# Допустимое расстройство :)



## rodiongork (22 Дек 2016)

Дорвался "пощупать" хороший и, по-видимому, довольно старый weltmeister (очень типичный судя по фоткам - без дополнительных надписей, 3/4, 5+3 регистров).

Действительно очень приятный агрегат (ну он похоже и сохранился неплохо) - легко отзывается, приятно так звучит, на пузе висит как будто с ним и родился, регистры жмутся на ура. Какая прелесть 

Но мне же настройку потестить.

Включил регистр одноголосый (самой нижней кнопулькой), стал жать клавиши и туда-сюда меха водить. Понимаю что на мой неискушенный слух небольшое отличие есть. Причем почти всегда на сжим выше чем на разжим.

Включил тюнер на телефоне - ушам-то верить моим опасно. Вижу что для большинства клавиш сжим и разжим отличаются на 5-10 центов, кое-где и +12 (и да, во всех случаях это именно сжим в плюсе). В общем сказал спасибо и вернул (за него просили больше 15 тыр).

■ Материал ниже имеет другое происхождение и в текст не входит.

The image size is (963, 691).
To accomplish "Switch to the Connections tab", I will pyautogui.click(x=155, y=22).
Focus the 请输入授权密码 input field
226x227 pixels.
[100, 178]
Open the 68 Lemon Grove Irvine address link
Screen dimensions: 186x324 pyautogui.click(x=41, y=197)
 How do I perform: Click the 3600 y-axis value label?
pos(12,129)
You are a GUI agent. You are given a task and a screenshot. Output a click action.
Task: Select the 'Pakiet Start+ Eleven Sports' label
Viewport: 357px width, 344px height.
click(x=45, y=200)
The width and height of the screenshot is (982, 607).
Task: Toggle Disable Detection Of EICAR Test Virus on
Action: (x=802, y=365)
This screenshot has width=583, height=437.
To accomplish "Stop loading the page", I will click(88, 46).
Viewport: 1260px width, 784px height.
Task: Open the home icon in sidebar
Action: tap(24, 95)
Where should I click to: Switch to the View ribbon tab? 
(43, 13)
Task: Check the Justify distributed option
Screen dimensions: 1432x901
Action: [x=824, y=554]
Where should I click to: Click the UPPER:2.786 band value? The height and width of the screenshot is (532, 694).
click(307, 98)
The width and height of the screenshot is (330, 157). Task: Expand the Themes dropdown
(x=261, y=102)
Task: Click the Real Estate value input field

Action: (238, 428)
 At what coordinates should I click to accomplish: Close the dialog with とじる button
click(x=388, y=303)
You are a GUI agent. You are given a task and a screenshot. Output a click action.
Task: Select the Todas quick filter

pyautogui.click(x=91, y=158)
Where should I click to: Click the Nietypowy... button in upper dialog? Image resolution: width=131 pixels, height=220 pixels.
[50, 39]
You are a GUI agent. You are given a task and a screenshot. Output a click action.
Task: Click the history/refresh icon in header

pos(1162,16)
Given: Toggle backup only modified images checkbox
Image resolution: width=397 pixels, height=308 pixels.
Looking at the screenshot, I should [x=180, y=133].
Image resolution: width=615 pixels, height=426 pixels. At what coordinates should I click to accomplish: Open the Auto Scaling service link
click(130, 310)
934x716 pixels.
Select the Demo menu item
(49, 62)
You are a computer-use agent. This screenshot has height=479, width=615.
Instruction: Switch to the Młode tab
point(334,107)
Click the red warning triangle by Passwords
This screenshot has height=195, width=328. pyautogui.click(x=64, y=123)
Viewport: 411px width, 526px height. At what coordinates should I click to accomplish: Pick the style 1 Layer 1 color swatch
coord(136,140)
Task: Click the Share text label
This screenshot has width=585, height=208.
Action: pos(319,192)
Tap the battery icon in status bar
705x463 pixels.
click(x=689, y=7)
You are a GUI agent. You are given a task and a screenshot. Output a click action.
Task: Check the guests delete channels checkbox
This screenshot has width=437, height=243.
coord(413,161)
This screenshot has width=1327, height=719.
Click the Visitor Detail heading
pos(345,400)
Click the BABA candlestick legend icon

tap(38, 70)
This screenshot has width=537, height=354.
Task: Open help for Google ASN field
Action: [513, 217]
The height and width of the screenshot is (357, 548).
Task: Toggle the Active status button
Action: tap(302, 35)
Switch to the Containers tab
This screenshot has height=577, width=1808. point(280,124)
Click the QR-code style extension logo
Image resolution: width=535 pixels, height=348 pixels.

Стало однако любопытно - может это я слишком привередливый? Или может жмакаю его как-то не так? Впрочем честно признались что о ремонтах никто не помнит так что вероятно их и не было.


----------



## glory (22 Дек 2016)

Это конечно не нормально. Настраивать надо. Типичный случай для инструментов  "подуставших"... Пыль оседает почему-то в большей степени на сжимных голосах. Затем по пыли идет коррозия (может влага дольше задерживается в пыли), ну а коррозия работает как настройка. Поржавел кончик голоса - он завышает, поржавел ценр - занижает. Вообще для влаги на голосах с последующей коррозией самый лучший вариант это пронести инструмент по холоду, два раза рыпнуть разжим-сжим в тепле, и потом поставить скажем на неделю...
 Вот поэтому всегда желательно визуально проверять состояние голосов..


----------